This week, I’m writing a series of posts on my new book Memory: A Self-Referential Account (Oxford University Press, 2019). The post today concerns the content of memories; the topic of chapter three.
I defend the view that memories are self-referential in that they represent a property of themselves. Specifically, they represent themselves as having a particular causal origin. I motivate this view by highlighting the difficulties for alternative views. I assume a notion of content according to which the content of a memory is constituted by its truth conditions. And I use a series of thought experiments in which I test our intuitions about the veridicality of a memory with regards to some possible situations in order to attribute several elements to the content of that memory.
It goes like this. Suppose that I look at a red apple and I have a perceptual experience that presents it to me as being red. Let us call it ‘P’. And suppose that, a few days later, I have a memory that originates in P; a memory that I would express by saying that I remember a red apple in front of me. Let us call it ‘M’. What is the content of M? The most natural view is that, given the way in which I express my memory, the content of M is that there was a red apple in front of me. But this would be true of a situation in which I never experienced the apple perceptually. And yet, it intuitively seems that, by having M, I am not accurately representing such a situation. This suggests that our memories provide us with information about our own past experience of the world.
In light of this outcome, one might be tempted by the view that the content of M is that I perceptually experienced a red apple in front of me. But this would be true of a situation in which, let us say, I misperceived a green apple as being red. And yet, it intuitively seems that, by having M, I am not accurately representing such a situation. This suggests that our memories provide us with information about the objective state of the world in the past.
Let us suppose, then, that the content of M is that I perceived (veridically, that is) a red apple by having P. This would not be true of either of the two situations entertained above. But it would be true of a situation in which, after perceiving the red apple, I completely forget about it. And yet, intuitively, this is not a situation that I accurately represent when I have M. This suggests that our memories provide us with information not only about the objective state of the world and our perceptual experiences in the past, but also about the memories themselves. They provide us with the information that they come from particular perceptions in the past.
Thus, I conclude that the content of M is that M is due to the fact that I perceived a red apple by having P. The thought is that memories wear, so to speak, their causal histories on their sleeves. This seems to take care of our intuitions about the veridicality of M with regards to the three possible situations sketched above.
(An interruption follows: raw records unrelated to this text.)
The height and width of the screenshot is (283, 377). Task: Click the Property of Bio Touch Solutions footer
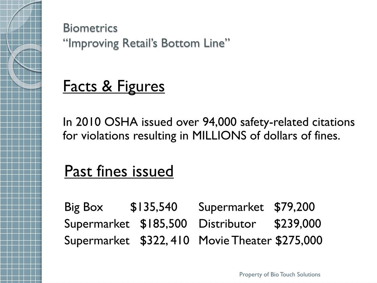[280, 275]
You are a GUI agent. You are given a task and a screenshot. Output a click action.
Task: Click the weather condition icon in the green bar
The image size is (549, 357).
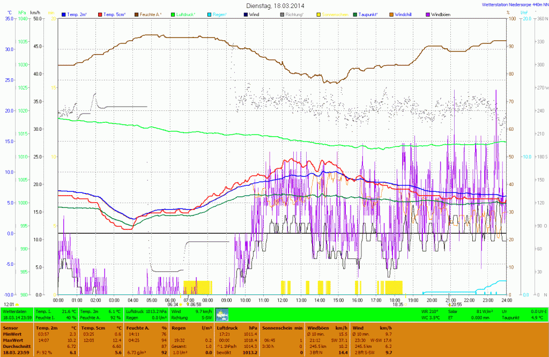222,314
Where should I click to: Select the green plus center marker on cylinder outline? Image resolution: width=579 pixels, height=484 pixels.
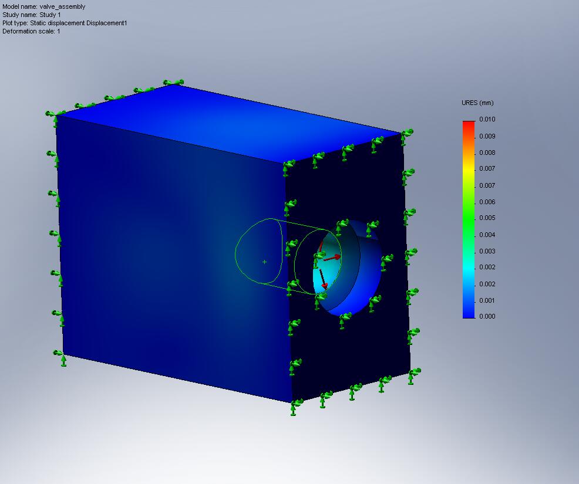(x=264, y=262)
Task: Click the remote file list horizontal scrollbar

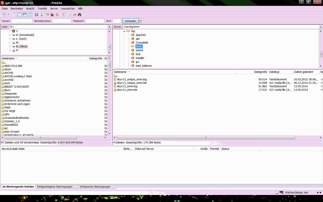Action: pos(206,137)
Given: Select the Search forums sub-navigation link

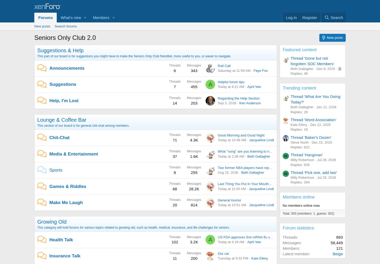Looking at the screenshot, I should click(x=66, y=26).
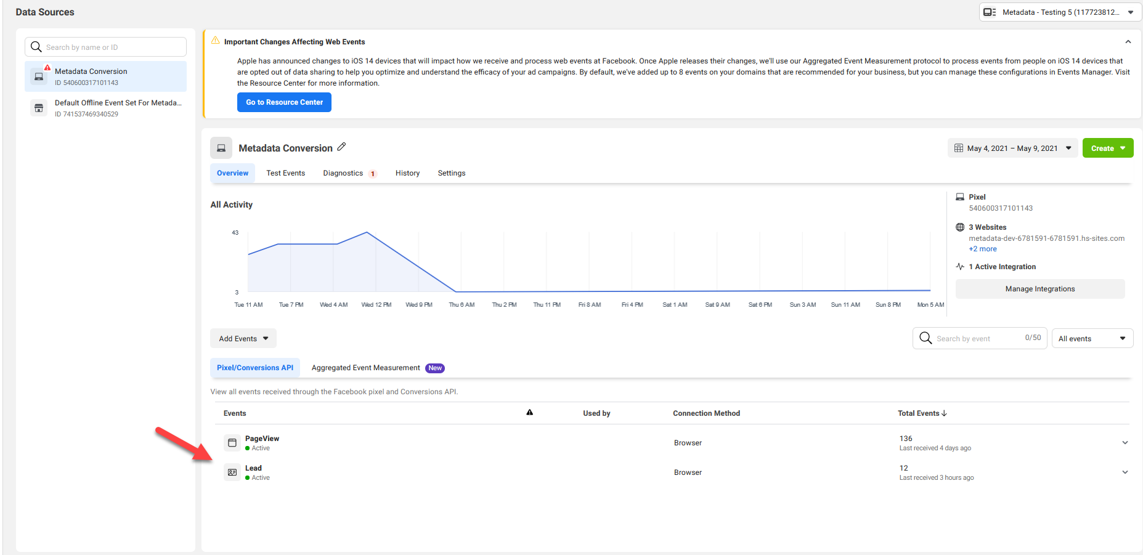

Now, let us zoom out a little, and see how this view about the content of memories fits with the view about the metaphysics of memory discussed in the first post. According to that view, episodes of remembering were to be construed functionally. Thus, remembering a red apple consisted in having some mental image or another which tends to be caused in me by a perceptual experience of a red apple, and which tends to cause in me both the belief that there was a red apple in front of me, and the belief that I experienced this to be the case in the past. When I remember a red apple, I have a mental image with that functional role. And that mental image is what we call a memory. The view about the intentionality of memory is, now, a view about the content that those mental images have.
But I am not suggesting that all and only memories have self-referential contents of the kind I’m describing above. Maybe episodes of imagination can have those contents. (Maybe this is why we mistake them for memories sometimes.) And maybe some memories can lack those contents. (We will see an example of this type of case in an upcoming post.) After all, the contents of memories is not what makes them memories; their functional role is.
Hello again, Jordi.
I like the general account. It’s reminiscent of Searle’s self-referential theory of perception. Do you hold that perception is self-referential for similar reasons? (That perceptual experiences represent themselves as resulting from causal interaction with the object represented). Or do you see a difference between memory and perception on this score?
A complaint put to Searle has been: “but why does the self-referential bit have to be part of the content? why can’t it be implicit in the perceptual mode/attitude?” Do you explore this option in the book–pushing the self-referential correctness conditions distinctive of memory into a special mode or attitude of remembering, as opposed to in the content?